Bekannt wurde Stefan Riße aber vor allem aufgrund seiner Tätigkeit als Börsenkorrespondent für "n-tv", wo von 2001 bis 2005 seine Berichte live vom Frankfurter Börsenparkett gesendet wurden. Von 2006 bis 2011 war er Chief Market Strategist der Deutschlandniederlassung von CMC Markets – dem ersten CFD- Market-Maker in Deutschland.
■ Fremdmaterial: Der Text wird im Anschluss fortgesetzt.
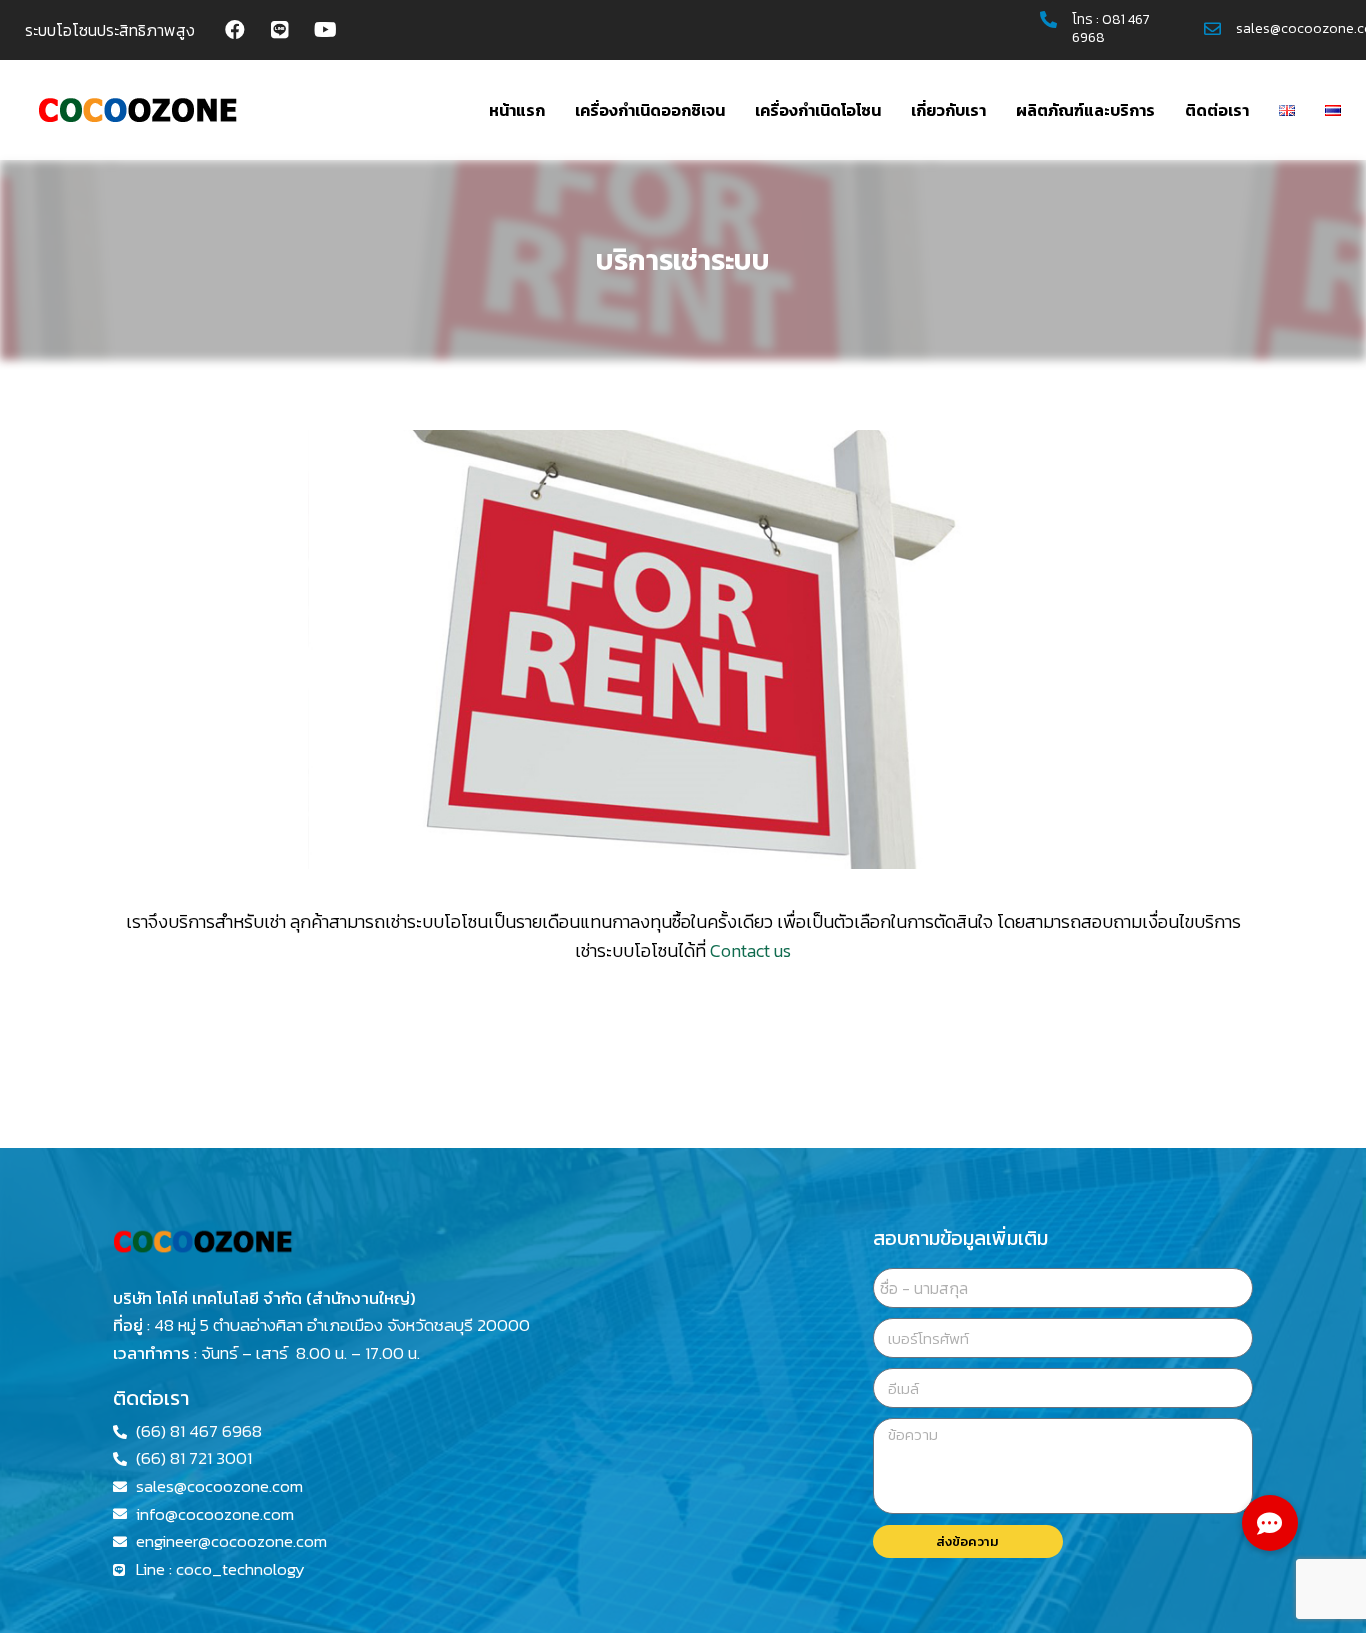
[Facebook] (235, 30)
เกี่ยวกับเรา (948, 110)
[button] (1270, 1523)
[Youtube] (325, 30)
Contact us (750, 950)
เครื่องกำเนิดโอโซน (818, 110)
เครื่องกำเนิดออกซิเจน (650, 110)
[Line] (280, 30)
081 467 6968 (1111, 28)
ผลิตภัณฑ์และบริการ (1085, 110)
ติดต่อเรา (1217, 110)
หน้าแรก (517, 110)
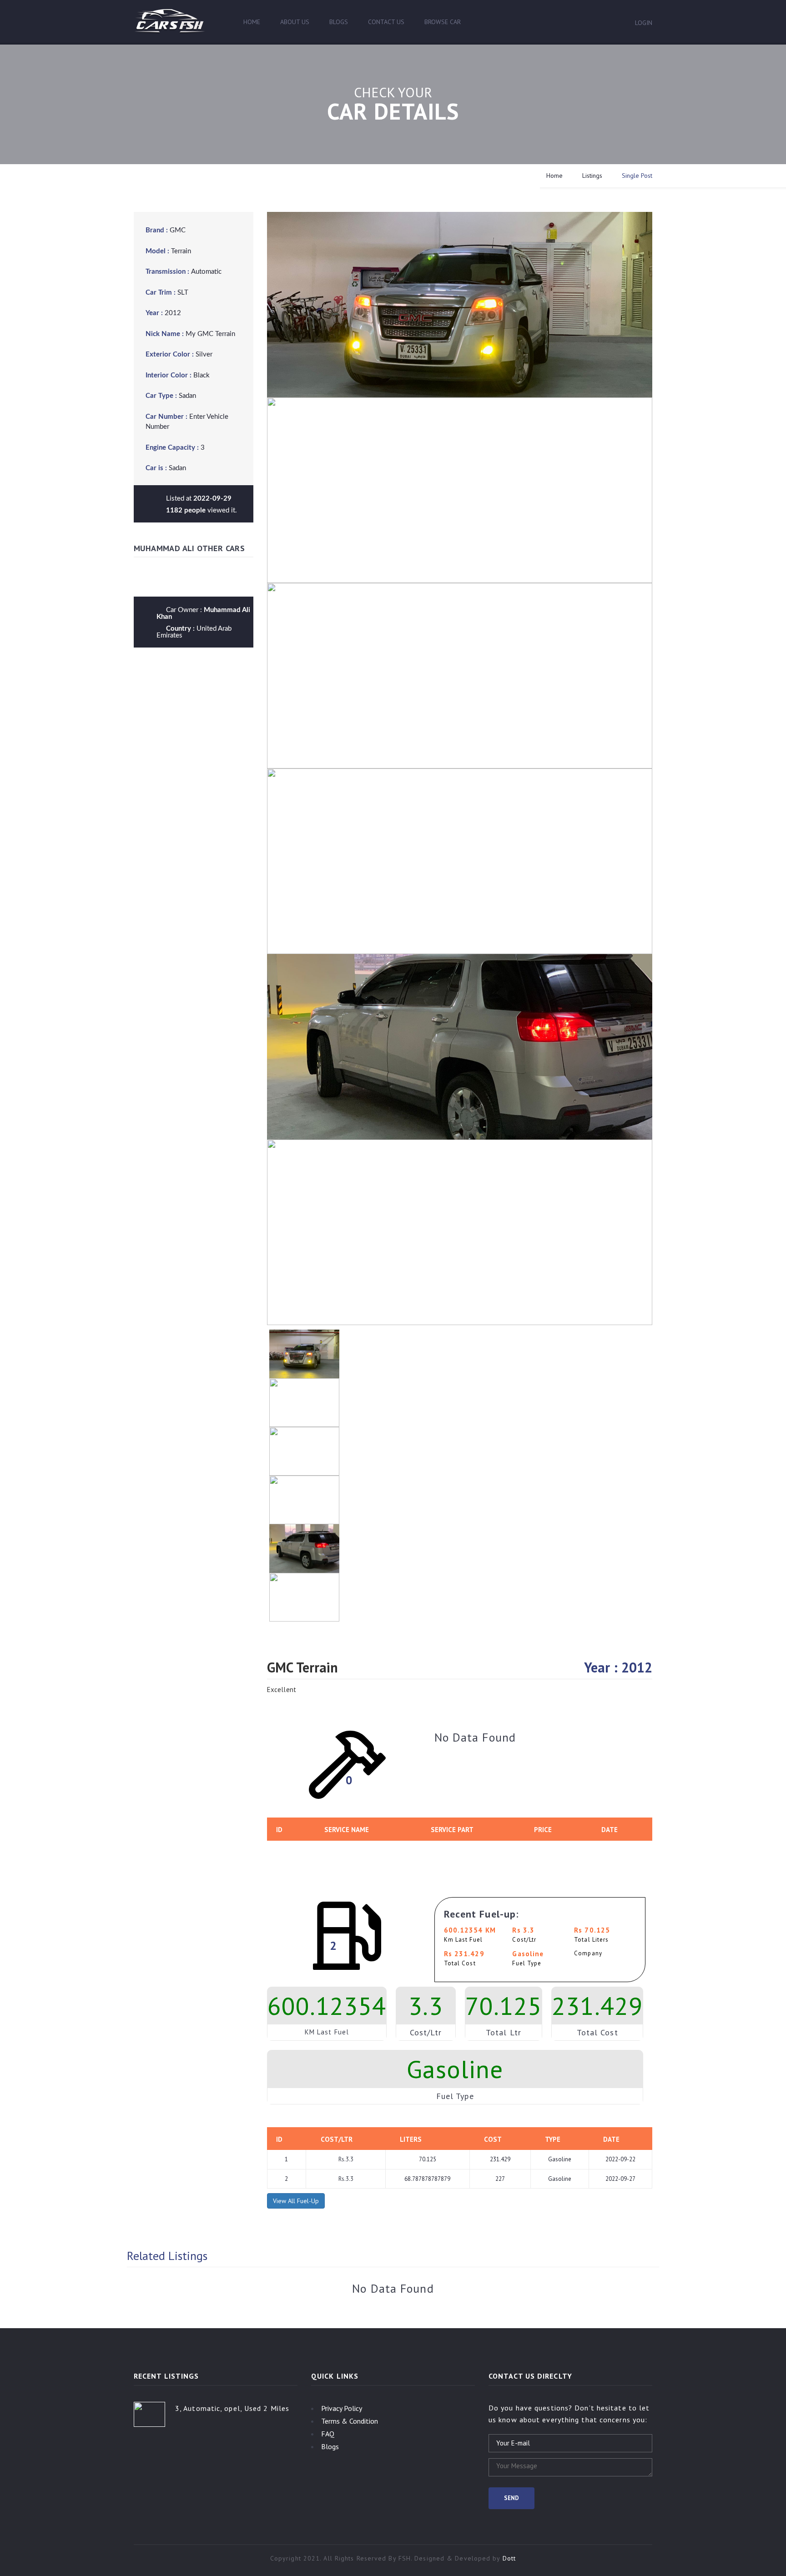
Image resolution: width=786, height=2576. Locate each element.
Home (251, 22)
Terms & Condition (349, 2420)
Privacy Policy (341, 2408)
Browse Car (442, 22)
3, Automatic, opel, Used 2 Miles (232, 2408)
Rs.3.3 (345, 2159)
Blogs (338, 22)
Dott (509, 2558)
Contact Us (386, 22)
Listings (592, 175)
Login (643, 23)
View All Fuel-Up (296, 2201)
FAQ (327, 2433)
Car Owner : (203, 613)
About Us (294, 22)
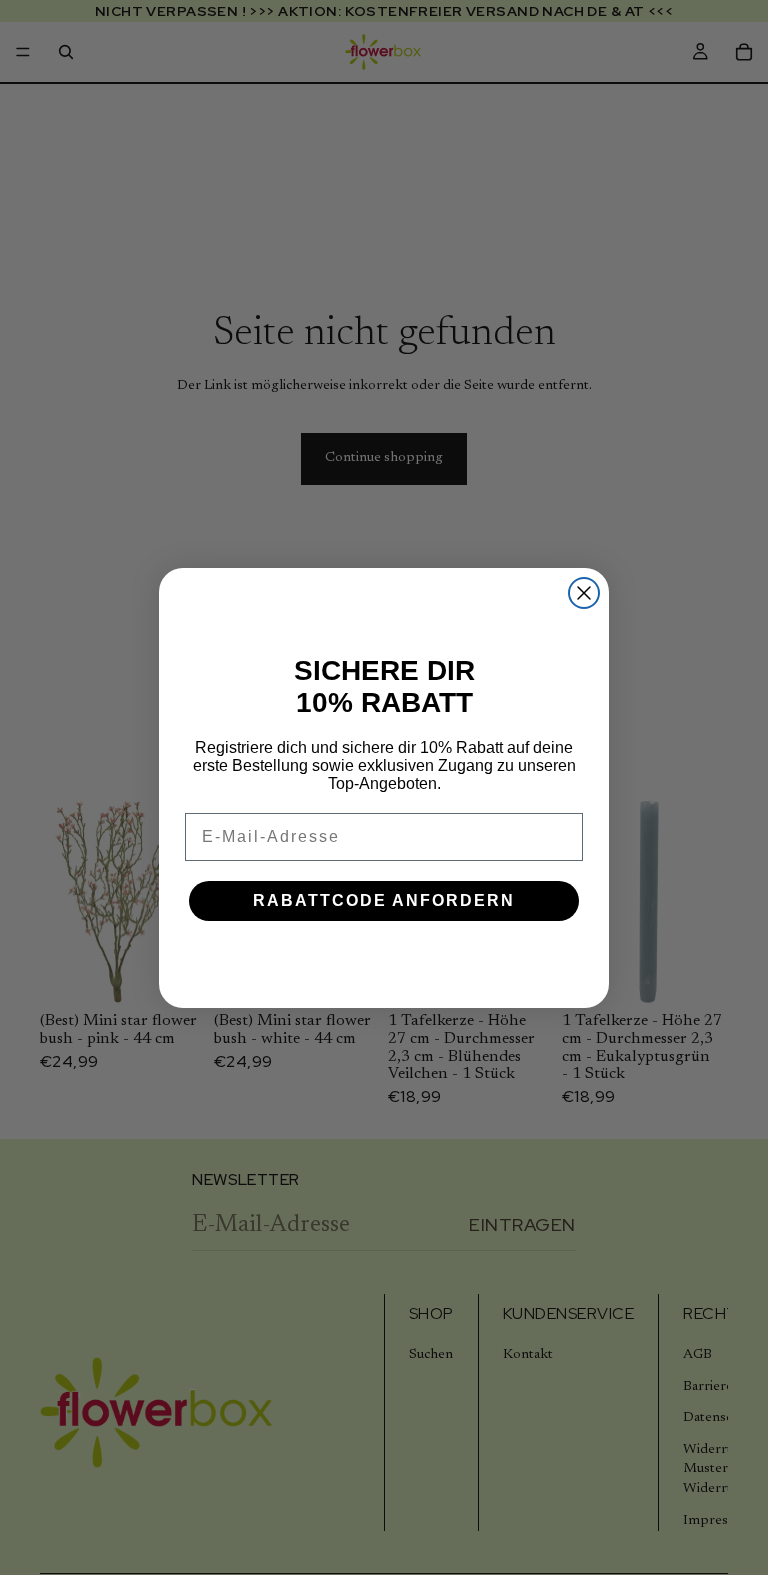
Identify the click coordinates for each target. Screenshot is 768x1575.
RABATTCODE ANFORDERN (384, 900)
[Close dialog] (584, 593)
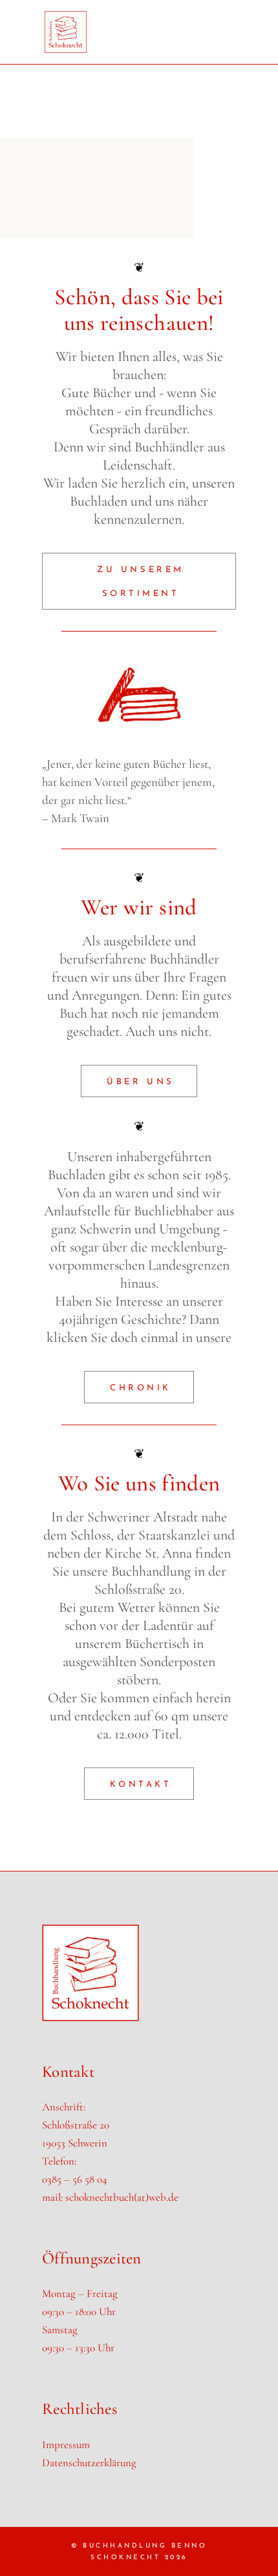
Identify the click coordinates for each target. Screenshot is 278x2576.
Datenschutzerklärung (89, 2462)
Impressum (66, 2444)
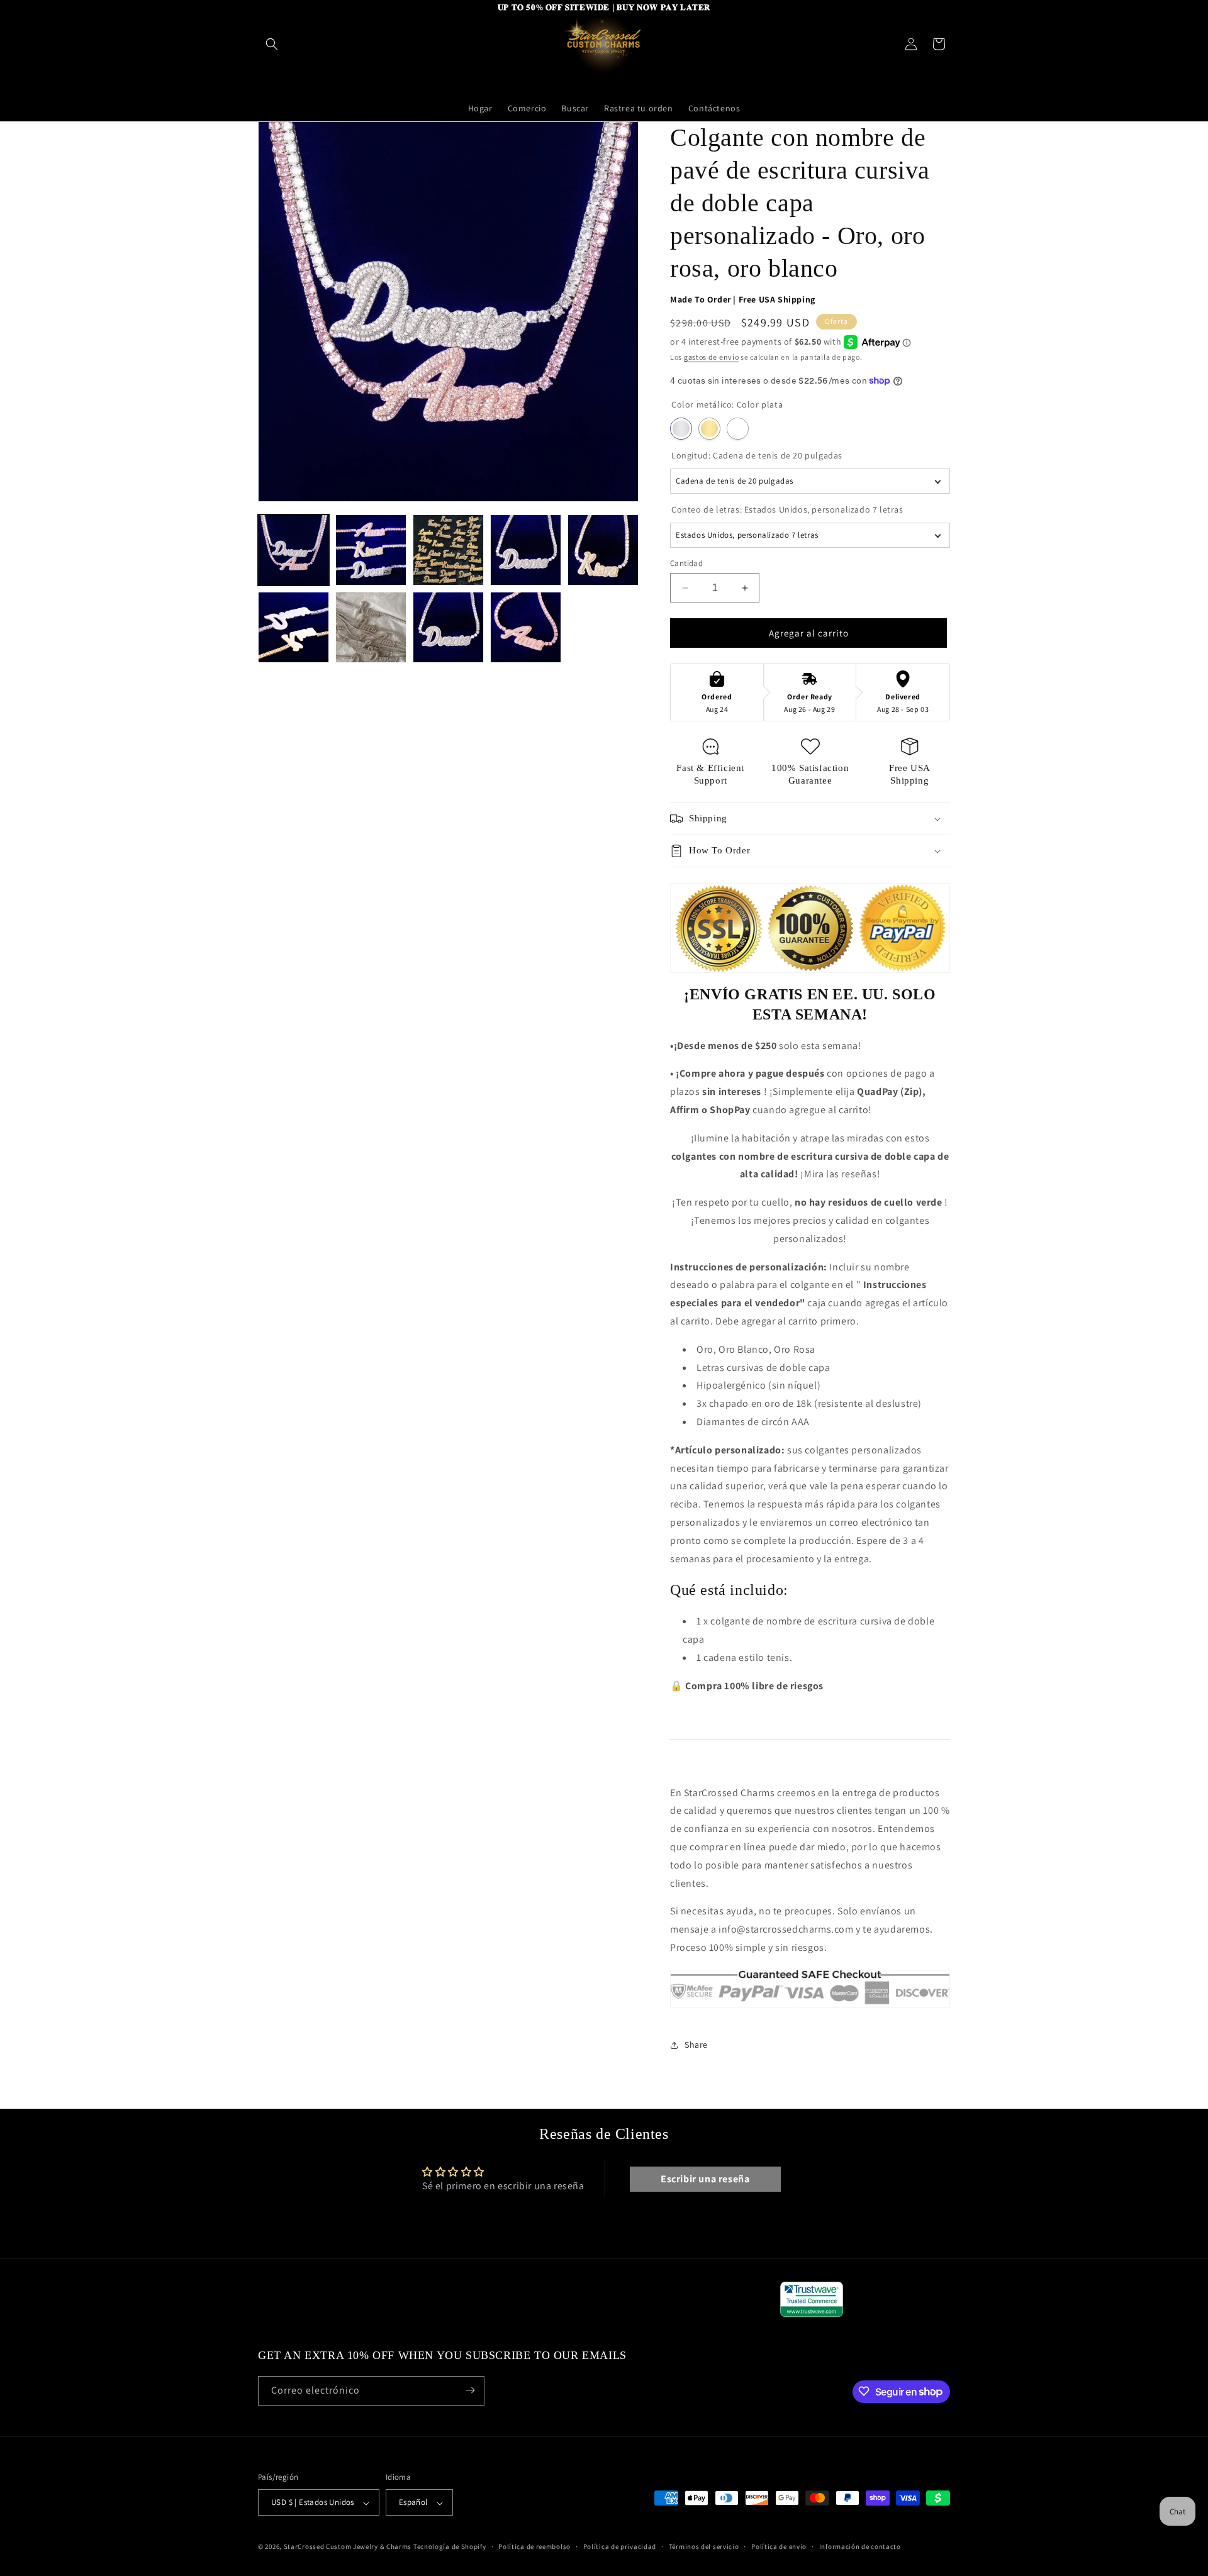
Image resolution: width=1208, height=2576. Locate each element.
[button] (272, 44)
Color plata (681, 429)
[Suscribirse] (470, 2390)
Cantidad (686, 563)
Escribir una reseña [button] (705, 2178)
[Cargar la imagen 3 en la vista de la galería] (448, 550)
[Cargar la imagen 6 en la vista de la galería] (293, 627)
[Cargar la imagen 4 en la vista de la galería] (525, 550)
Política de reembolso (534, 2546)
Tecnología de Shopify (449, 2547)
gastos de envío (711, 357)
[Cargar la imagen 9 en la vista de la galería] (525, 627)
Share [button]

Seit Mai 2018 ist er Kapitalmarktstratege bei Acatis Investment und als dieser nach wie vor gefragter Interviewgast u. a. auch bei "n-tv" wo er regelmäßig auftritt.

Bereits im Alter von 17 Jahren lernte er den im September 1999 verstorbenen Börsenaltmeister André Kostolany kennen, mit dem ihn bis zu dessen Tod eine enge Freundschaft verband.

Sein bisher letztes Buch „Die Inflation kommt!“ war eines der erfolgreichsten Wirtschaftsbücher im Jahr 2010 und erreichte Platz 1 der Handelsblatt-Bestsellerliste.